Better night-vision data. I have ~5× more daytime frames than night frames, mostly because the dashboard correction workflow is naturally biased toward "frames I happened to review during the day." A targeted active-learning loop — surface the night frames with the lowest confidence and ask me to label them — would close the gap fast.

More robust face detection in occluded poses. My trainable face detector is at 100% on the validation set but I know it fails on certain occluded poses (face turned 80° away from camera, half-buried in swaddle). The training data doesn't cover those well because they're rare. An augmentation pipeline that simulates partial occlusion would help.
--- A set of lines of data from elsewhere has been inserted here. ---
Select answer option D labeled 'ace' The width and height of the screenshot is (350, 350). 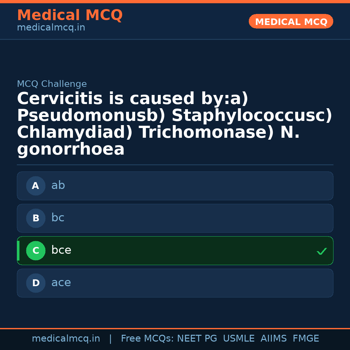click(x=175, y=283)
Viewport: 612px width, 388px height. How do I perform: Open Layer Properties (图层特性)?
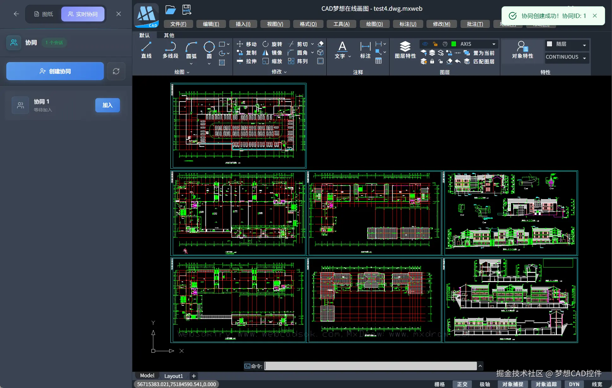pos(405,50)
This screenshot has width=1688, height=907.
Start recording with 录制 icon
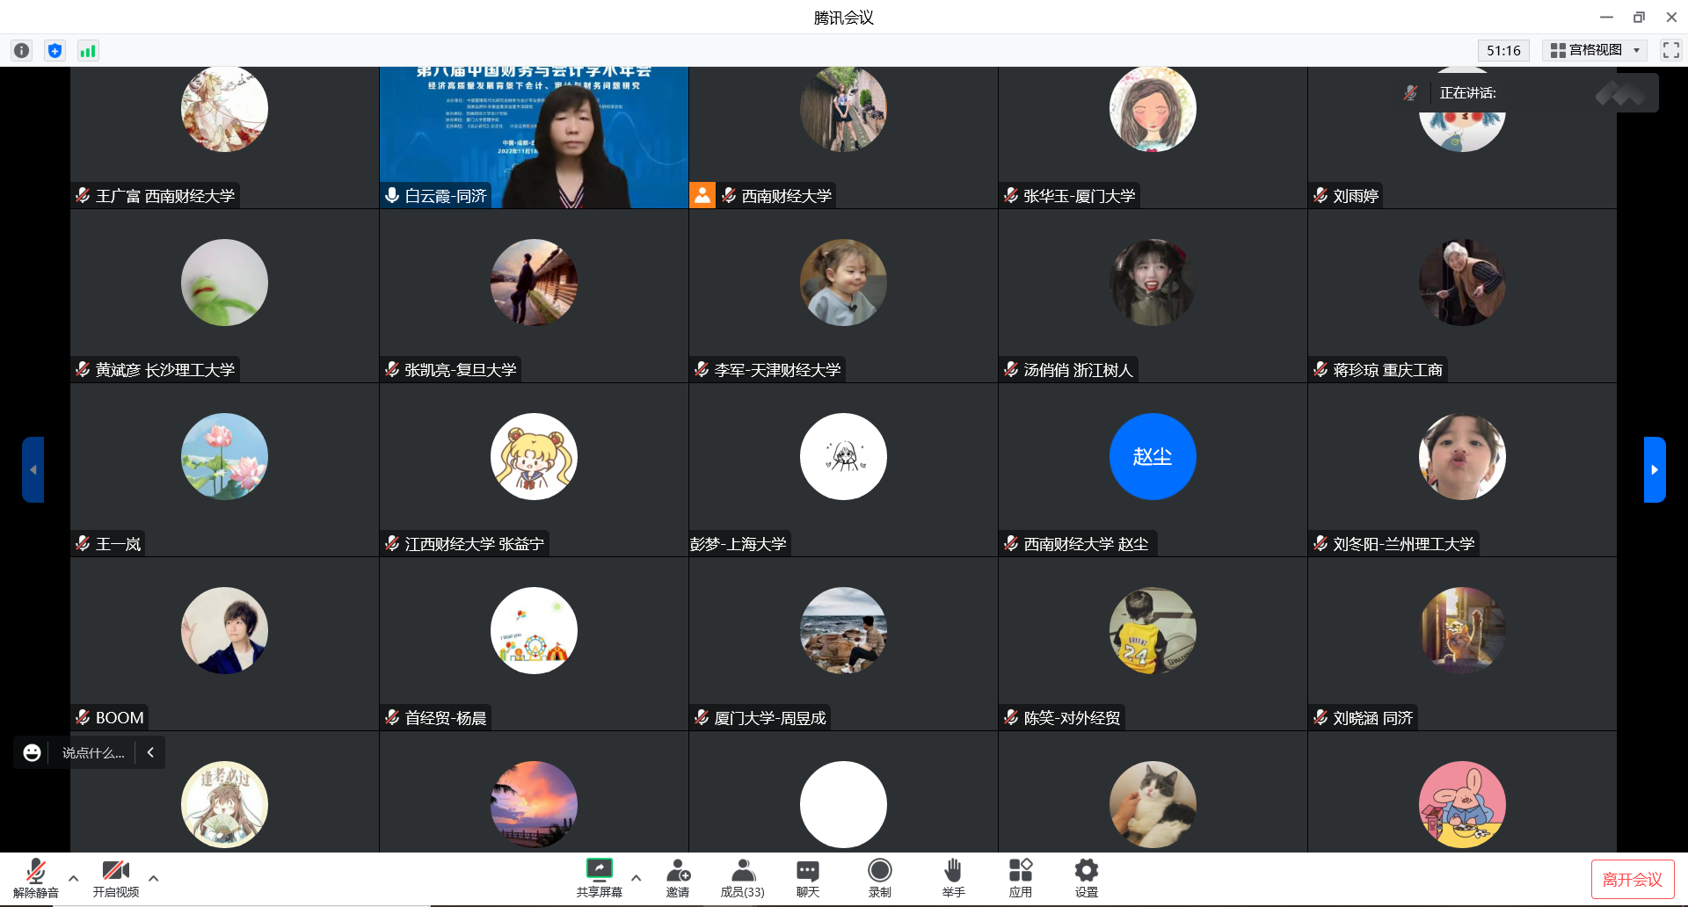pos(879,878)
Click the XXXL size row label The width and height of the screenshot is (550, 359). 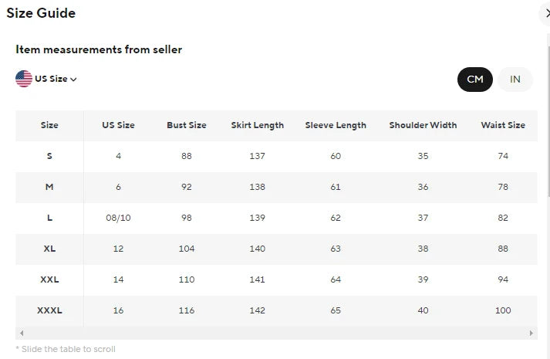49,310

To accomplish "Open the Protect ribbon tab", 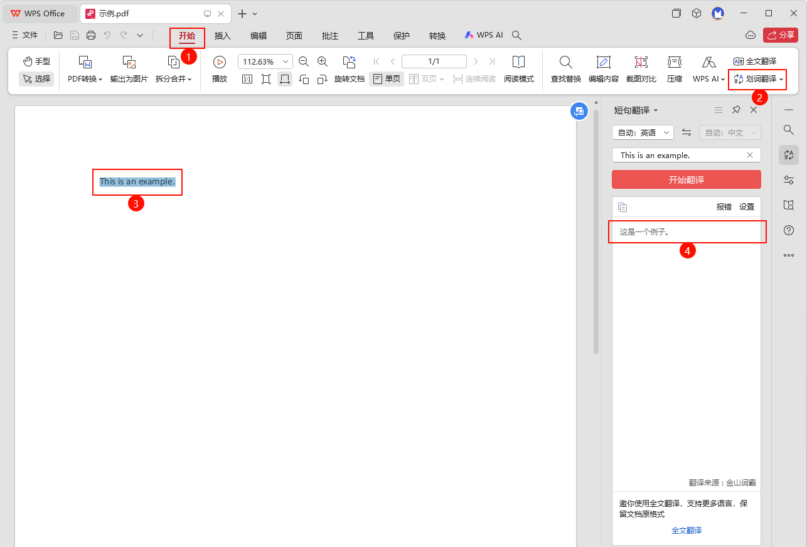I will click(x=402, y=36).
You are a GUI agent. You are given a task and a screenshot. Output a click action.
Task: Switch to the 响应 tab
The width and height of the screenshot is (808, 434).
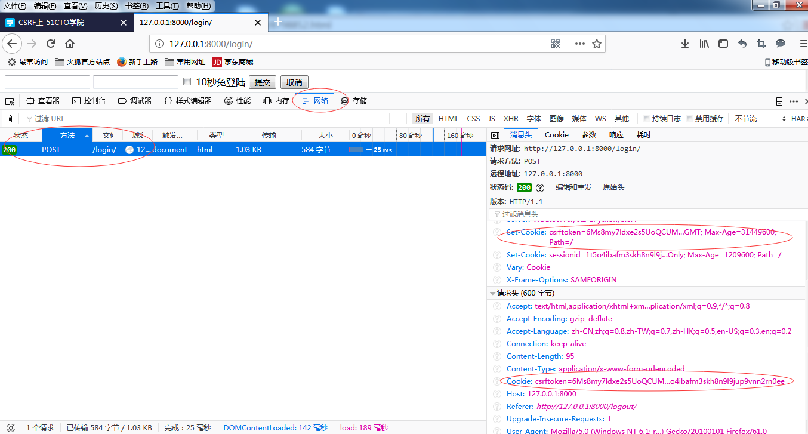click(616, 135)
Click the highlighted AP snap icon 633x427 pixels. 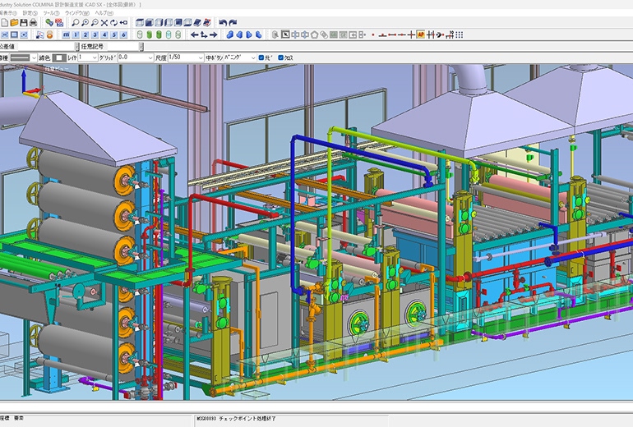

A trained BassinetLocationClassifier — the proper version of an edge alert I tried and had to delete. Same MobileNetV3-Small architecture as the others, binary pressed_against_side / not_pressed, bootstrapped from the cloud API's position labels. I have an issue tracking it; one Saturday's work to actually do it. (The story of why I deleted the original attempt is in part 2.)

Conclusion

I built a baby monitor on an old Mac because I didn't trust the commercial ones and I wanted to see if I could. It cost about $40 in hardware. It runs entirely on my home network. It uses a small ML pipeline that I trained on data I labeled myself. Most frames never hit the public internet; a shrinking tail ends up at the cloud API as a low-confidence fallback, for a few cents a day.

That's the build. In part 2, I get into the meta: what this project taught me about deploying ML under real constraints, the bugs that cost me a morning each, and what working with a coding agent actually felt like — including the parts where it didn't help.

The baby is asleep right now. The dashboard says so. The model is 100% confident. I checked.